BEGIN Source text

The discoveries made at this small regional kingdom of Ugarit (Ras
Shamra) on the central Syrian coast since excavations began more than 70
years ago have significantly transformed the historical reconstructions
of the eastern Mediterranean of the Late Bronze Age.
From the outset it was apparent that the tablets excavated were
inscribed in an unknown language and system of writing (Ugaritic
alphabetic cuneiform). The diffusion of this alphabetic writing,
facilitated by its simplicity as compared with the syllabic system and
regarding which the scribes occupied a fundamental position, played an
important role in Ugarit's fiscal and commercial development.
The site at Ras Shamra was occupied for an exceptionally long time.
The first farmers settled there in the eighth millennium BC and it was
not abandoned until the end of the second millenium. But the best known
period is the last in its history dating from the end of the thirteenth
century to the beginning of the twelth.
The tell of Ras Shamra was the site of the capital of the Kingdom of
Ugarit, which occupied approximately 2000 square kilometres along the
sea coast. Ugarit owed its prosperity to its agricultural resources, its
commercial activity and its industrial products. These activities
enabled the city's upper classes to enjoy a luxurious and refined
lifestyle.
Texts in
Akkadian, which constitute approximately eighty percent of the
total, contain interesting diplomatic and commercial correspondences
with the imperial powers of
Egypt and with the local monarchs or potentates from the Syrian
interior (Carchemish),
from the
Phoenician coast (Sidon,
Beirut and
Tyre) and from
Cyprus. The end of the kingdom and its destruction at the beginning
of the twelth century are linked with the Sea Peoples (Philistia
and other groups less well known), who were responsible for all manner
of destruction. Most notably they contributed to the end of the
Hittite Empire within whose domain Ugarit was situated, and Ugarit
itself.

END Source text
BEGIN Material supplied

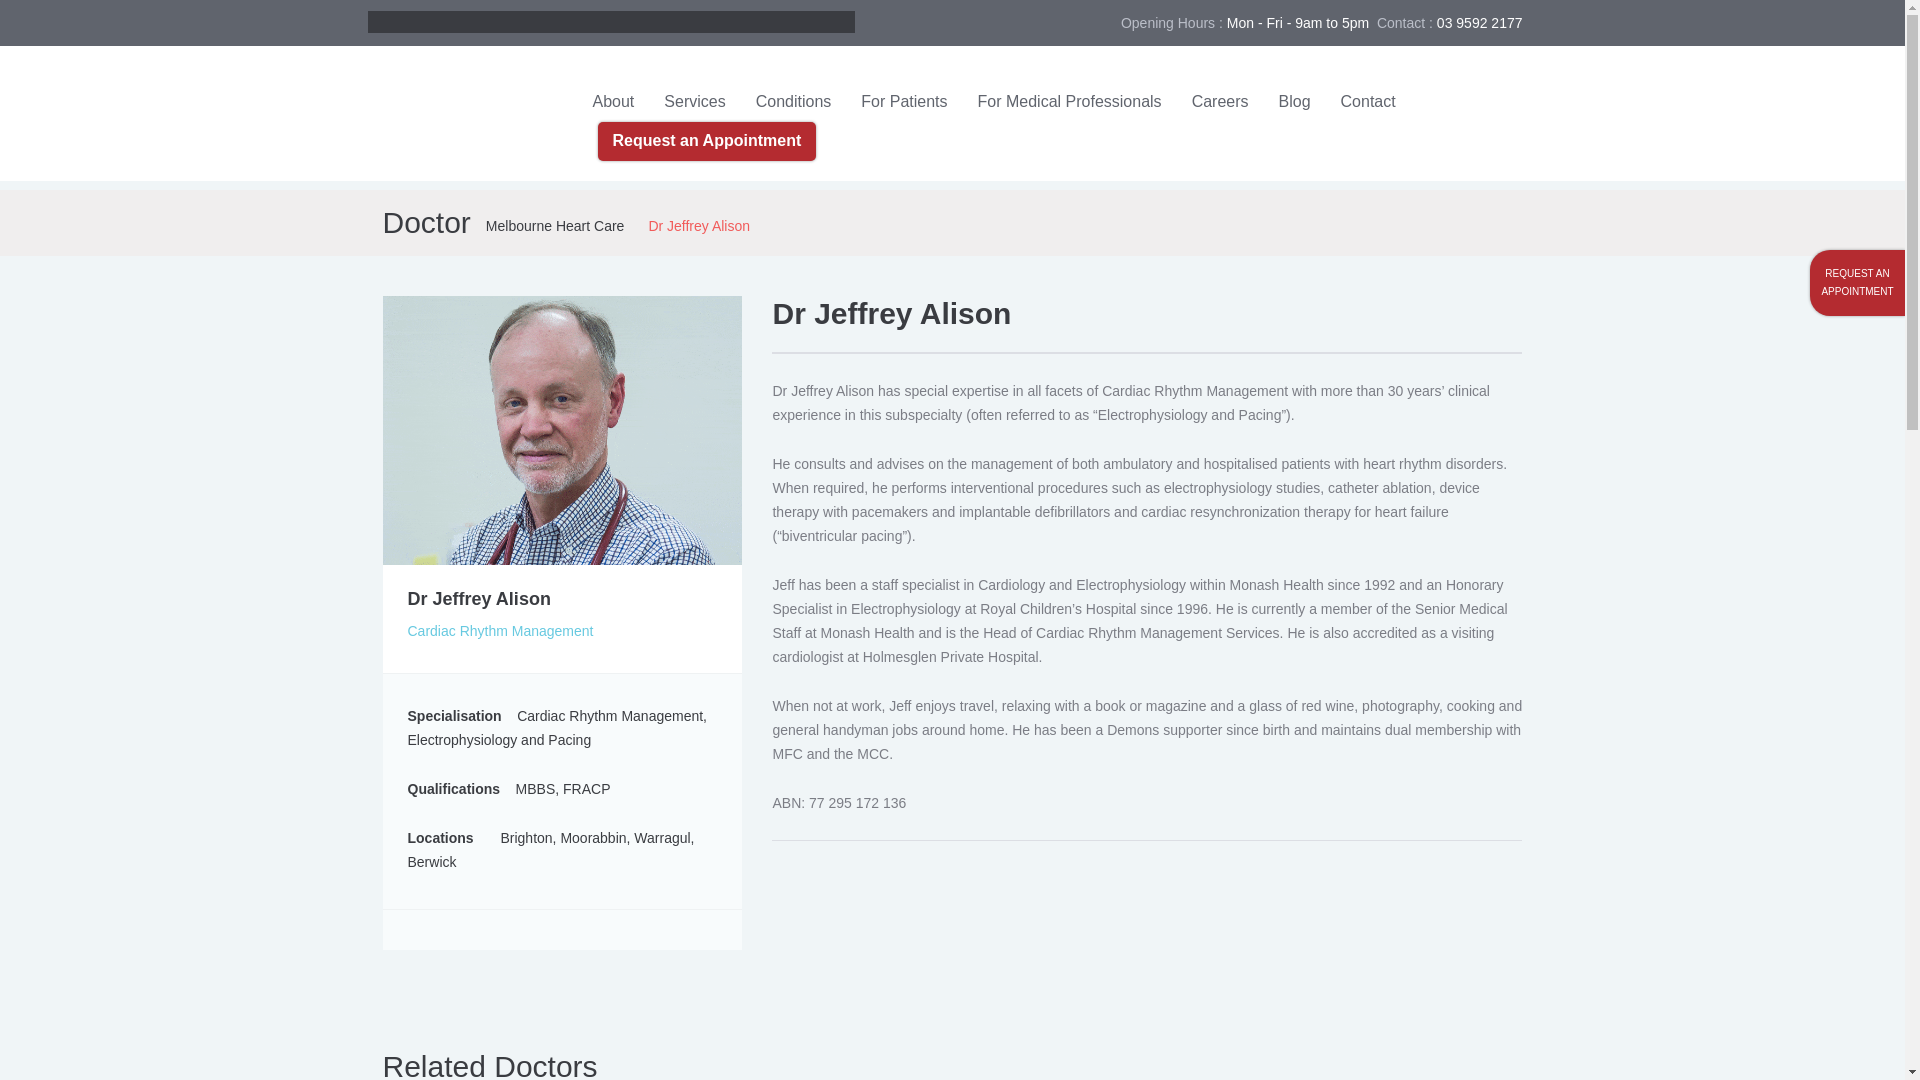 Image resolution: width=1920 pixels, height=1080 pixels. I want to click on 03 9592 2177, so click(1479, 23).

END Material supplied
BEGIN Material supplied

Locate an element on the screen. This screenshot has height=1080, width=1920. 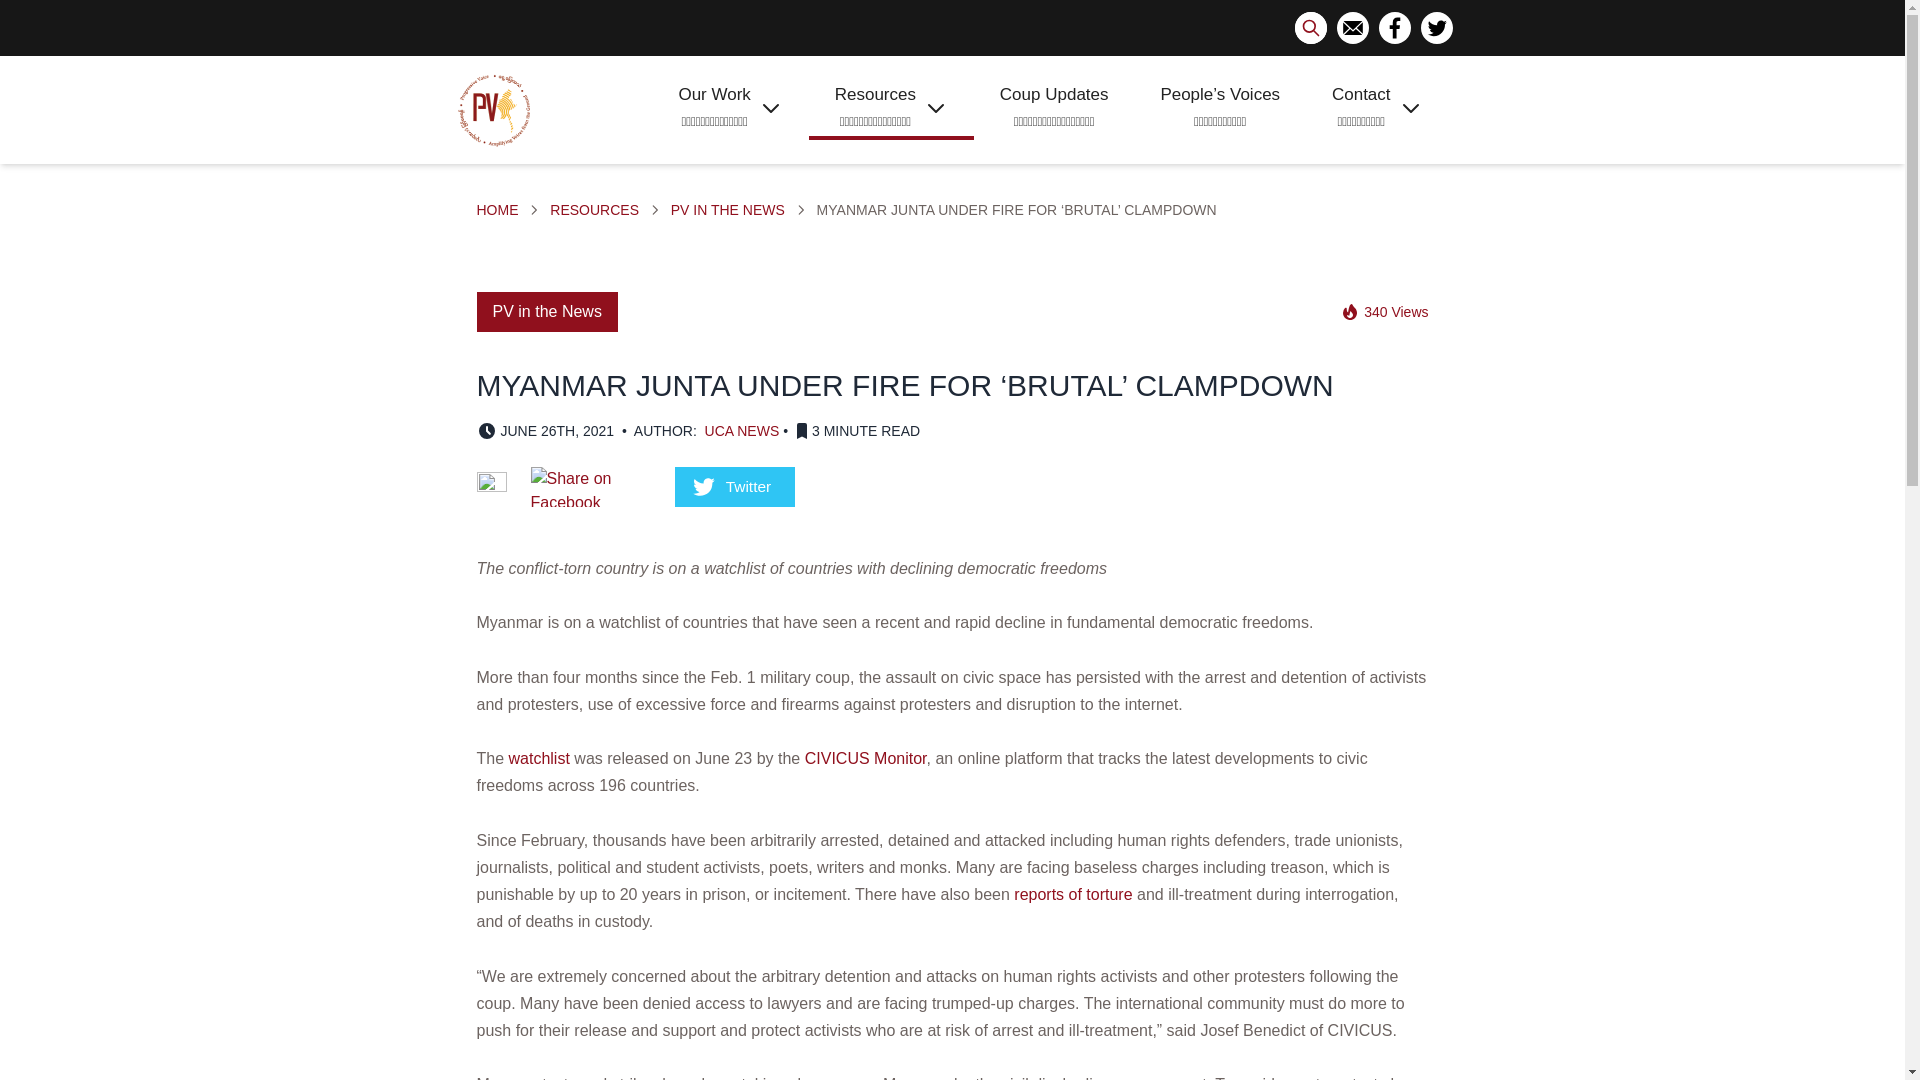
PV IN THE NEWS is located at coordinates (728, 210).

END Material supplied

| Goals |
• a. From the text about Ugarit, list the things the kingdom owed its prosperity to.
• b. According to the text about Ugarit, what share of the total do the texts in Akkadian make up?

| Results |
• a.
- Its agricultural resources
- Its commercial activity
- Its industrial products

• b. Approximately eighty percent.